__Problem statement__: Rewrite the part of the lines that opens with the line containing "Tap the (C) callout under the dotted line" and closes with the line containing "point(234,340)", replacing "callout" with "label" and keeping everything else unchanged. Give only those lines, and leave the pictures out of your answer.

__Raw data__:
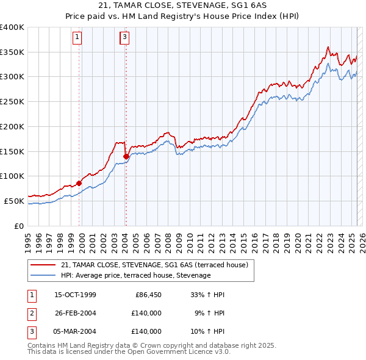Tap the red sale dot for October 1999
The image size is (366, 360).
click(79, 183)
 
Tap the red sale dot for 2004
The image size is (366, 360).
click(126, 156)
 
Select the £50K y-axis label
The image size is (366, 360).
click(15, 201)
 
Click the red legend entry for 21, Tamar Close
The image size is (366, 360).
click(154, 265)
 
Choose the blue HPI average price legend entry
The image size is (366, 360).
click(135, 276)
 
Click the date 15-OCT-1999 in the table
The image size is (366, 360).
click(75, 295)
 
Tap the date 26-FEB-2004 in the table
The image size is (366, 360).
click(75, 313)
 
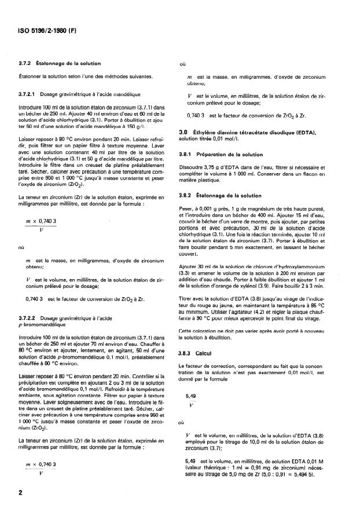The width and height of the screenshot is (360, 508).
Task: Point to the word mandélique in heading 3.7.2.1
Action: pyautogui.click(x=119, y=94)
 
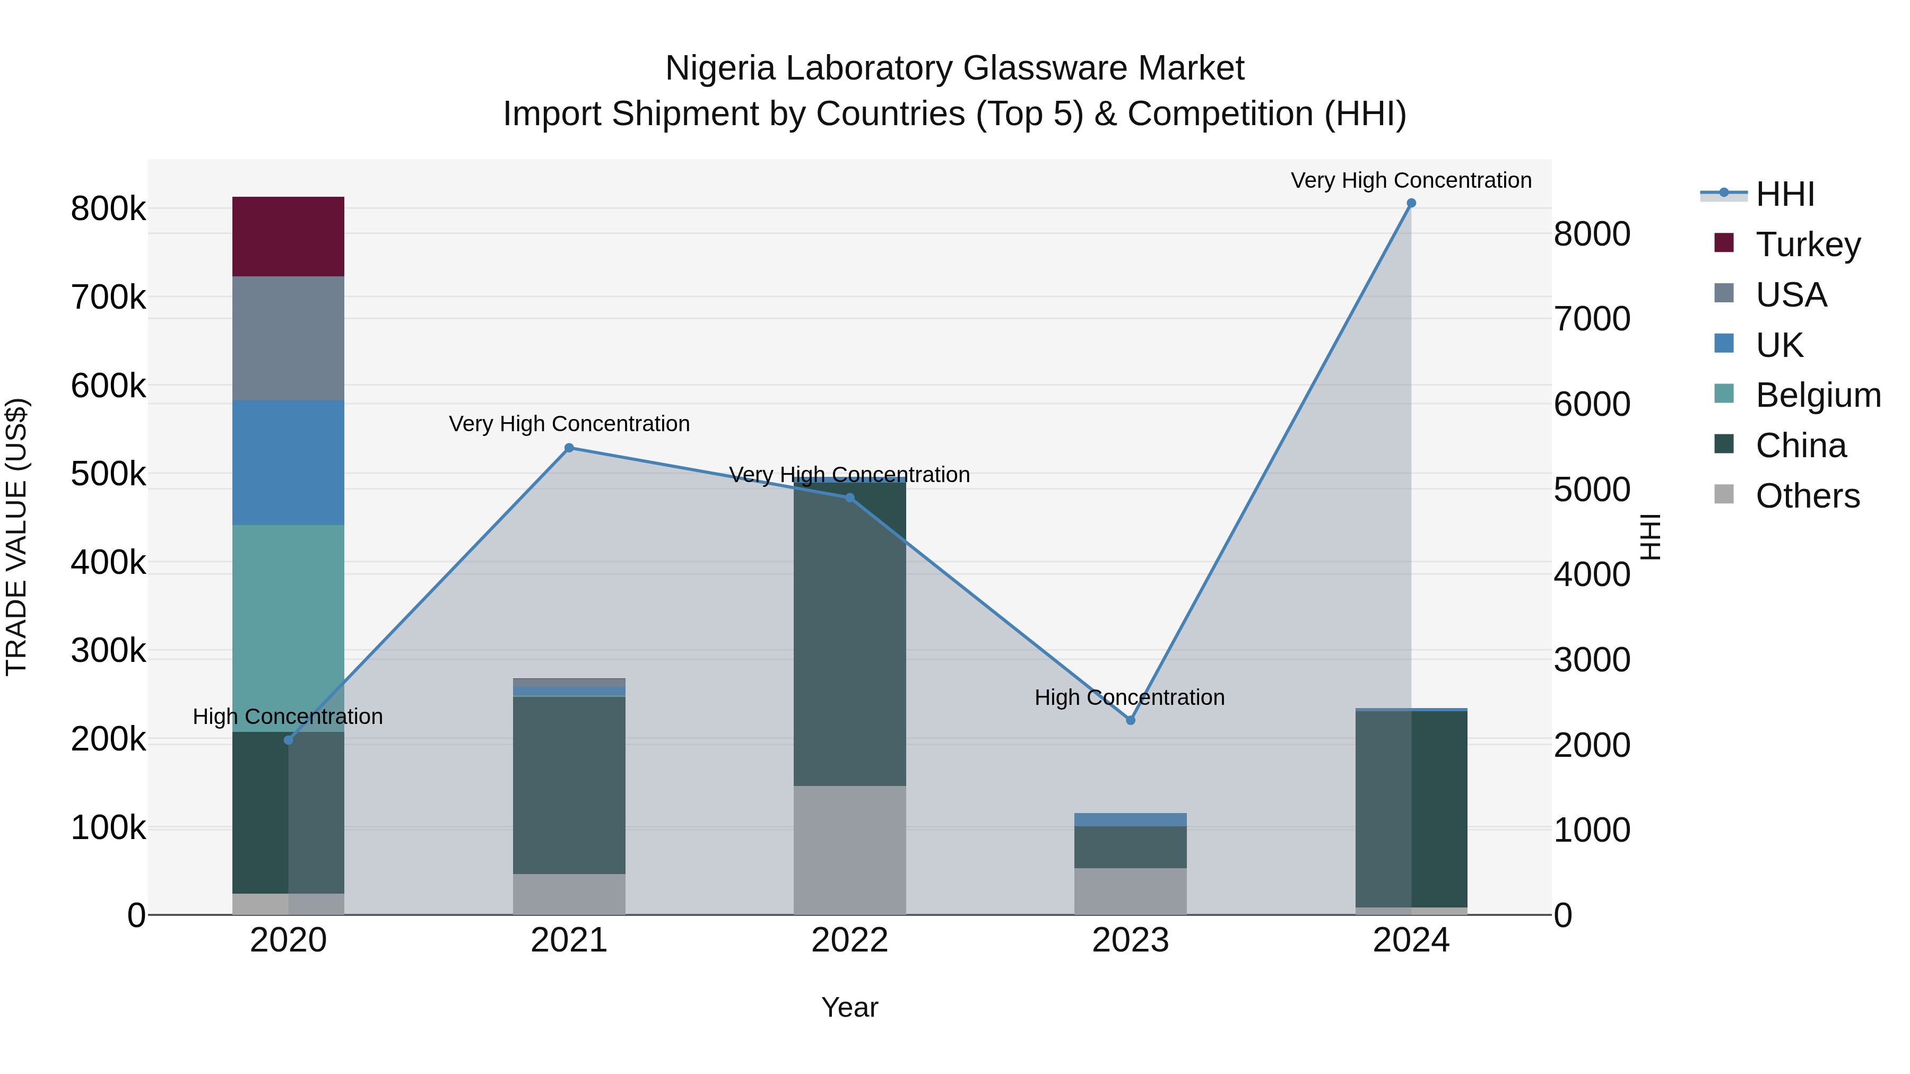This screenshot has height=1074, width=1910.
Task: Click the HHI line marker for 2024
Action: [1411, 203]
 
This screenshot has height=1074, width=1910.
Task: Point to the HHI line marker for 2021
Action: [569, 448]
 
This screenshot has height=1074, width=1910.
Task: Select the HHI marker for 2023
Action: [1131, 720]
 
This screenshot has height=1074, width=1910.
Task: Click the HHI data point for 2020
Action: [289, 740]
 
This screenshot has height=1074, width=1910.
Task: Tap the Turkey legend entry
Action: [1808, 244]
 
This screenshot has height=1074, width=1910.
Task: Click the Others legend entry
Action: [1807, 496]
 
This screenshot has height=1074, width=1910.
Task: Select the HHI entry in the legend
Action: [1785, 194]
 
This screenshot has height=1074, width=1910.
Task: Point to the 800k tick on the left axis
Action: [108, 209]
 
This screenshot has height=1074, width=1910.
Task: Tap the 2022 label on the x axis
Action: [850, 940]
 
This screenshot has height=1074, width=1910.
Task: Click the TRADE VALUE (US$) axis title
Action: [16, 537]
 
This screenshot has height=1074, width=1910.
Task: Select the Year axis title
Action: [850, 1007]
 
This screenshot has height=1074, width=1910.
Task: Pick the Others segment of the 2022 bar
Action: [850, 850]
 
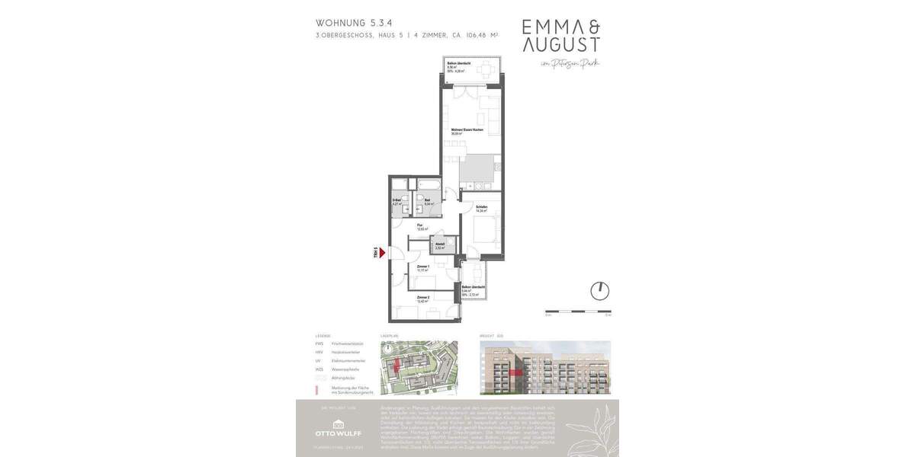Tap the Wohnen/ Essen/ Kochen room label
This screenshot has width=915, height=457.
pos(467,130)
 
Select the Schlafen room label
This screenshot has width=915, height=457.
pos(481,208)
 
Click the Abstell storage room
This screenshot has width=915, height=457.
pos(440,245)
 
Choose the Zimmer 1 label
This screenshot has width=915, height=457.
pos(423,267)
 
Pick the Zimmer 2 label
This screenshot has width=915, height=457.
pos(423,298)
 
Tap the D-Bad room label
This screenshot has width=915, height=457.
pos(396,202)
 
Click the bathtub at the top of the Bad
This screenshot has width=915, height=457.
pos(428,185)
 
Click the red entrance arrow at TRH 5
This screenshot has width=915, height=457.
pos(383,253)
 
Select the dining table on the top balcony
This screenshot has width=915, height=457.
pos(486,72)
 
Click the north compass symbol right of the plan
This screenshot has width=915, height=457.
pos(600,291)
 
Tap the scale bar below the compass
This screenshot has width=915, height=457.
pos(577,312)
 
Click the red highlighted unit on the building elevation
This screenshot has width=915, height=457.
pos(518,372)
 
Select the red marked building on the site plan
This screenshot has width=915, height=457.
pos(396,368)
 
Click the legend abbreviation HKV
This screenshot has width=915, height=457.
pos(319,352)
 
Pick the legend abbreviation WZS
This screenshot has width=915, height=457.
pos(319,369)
==
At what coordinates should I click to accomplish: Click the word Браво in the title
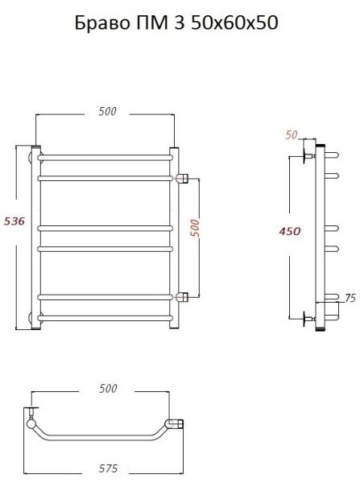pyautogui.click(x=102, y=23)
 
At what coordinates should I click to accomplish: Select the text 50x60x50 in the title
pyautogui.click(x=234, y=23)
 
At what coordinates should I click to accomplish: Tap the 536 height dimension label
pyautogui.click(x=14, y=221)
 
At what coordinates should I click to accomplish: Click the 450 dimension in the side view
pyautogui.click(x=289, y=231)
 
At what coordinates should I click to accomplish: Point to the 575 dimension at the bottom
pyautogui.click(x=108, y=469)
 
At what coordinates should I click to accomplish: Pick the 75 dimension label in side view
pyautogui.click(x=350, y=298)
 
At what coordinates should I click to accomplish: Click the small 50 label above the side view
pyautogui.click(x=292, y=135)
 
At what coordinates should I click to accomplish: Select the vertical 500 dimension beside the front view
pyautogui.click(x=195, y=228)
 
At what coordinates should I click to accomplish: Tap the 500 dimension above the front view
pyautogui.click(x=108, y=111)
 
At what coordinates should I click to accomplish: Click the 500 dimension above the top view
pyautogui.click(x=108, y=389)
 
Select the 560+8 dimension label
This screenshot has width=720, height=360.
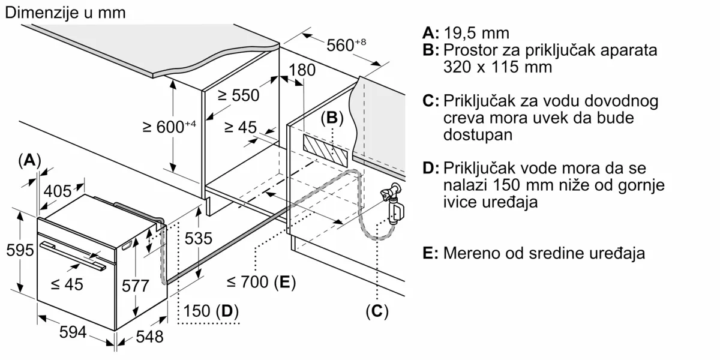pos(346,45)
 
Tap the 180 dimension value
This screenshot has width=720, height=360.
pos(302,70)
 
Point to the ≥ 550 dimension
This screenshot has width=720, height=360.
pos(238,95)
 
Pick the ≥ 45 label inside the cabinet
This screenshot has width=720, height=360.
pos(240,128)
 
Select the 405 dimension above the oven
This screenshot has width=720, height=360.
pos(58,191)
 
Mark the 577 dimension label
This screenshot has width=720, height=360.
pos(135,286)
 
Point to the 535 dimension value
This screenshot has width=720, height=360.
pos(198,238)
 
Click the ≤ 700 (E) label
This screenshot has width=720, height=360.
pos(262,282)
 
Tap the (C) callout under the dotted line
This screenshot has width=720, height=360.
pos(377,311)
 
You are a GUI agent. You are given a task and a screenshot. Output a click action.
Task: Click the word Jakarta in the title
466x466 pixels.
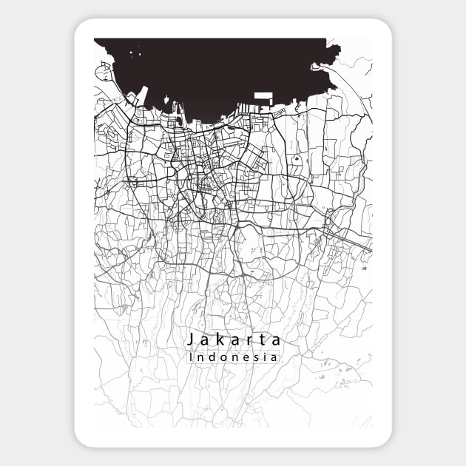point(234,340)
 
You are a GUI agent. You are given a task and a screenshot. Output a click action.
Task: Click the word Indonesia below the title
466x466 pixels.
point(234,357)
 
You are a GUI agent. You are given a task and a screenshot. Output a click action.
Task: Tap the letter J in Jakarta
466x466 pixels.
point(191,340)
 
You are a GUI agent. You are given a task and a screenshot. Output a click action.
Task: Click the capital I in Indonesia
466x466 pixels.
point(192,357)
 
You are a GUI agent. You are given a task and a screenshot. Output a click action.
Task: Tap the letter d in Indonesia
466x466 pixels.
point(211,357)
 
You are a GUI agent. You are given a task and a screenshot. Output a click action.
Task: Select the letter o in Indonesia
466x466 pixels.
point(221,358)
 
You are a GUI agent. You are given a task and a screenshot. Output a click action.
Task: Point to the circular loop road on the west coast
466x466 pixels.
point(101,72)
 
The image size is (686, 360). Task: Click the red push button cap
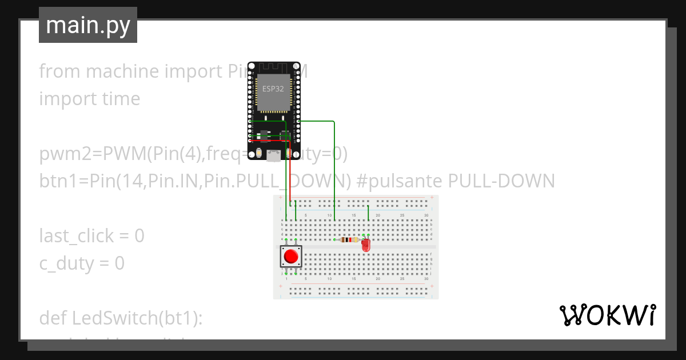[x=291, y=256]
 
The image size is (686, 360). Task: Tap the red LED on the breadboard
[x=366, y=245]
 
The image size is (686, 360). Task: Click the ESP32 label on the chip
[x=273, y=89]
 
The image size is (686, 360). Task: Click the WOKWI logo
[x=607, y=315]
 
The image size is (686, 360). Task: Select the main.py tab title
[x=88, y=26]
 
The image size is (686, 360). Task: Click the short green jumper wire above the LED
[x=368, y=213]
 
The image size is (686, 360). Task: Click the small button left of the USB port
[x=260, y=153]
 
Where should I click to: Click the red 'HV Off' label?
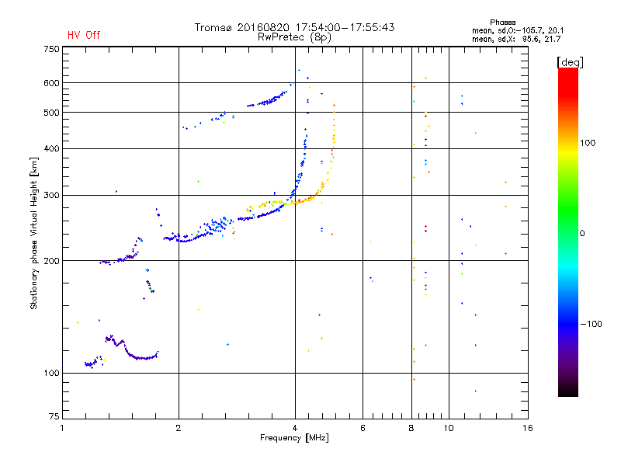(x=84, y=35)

__Output of the exercise__:
Tap the (C) label under the dotted line
This screenshot has width=720, height=360.
pos(377,311)
 
You are a GUI agent. You are given a task and a screenshot. Output a click action.
Task: Click the word Jakarta in the title
466x466 pixels.
point(234,340)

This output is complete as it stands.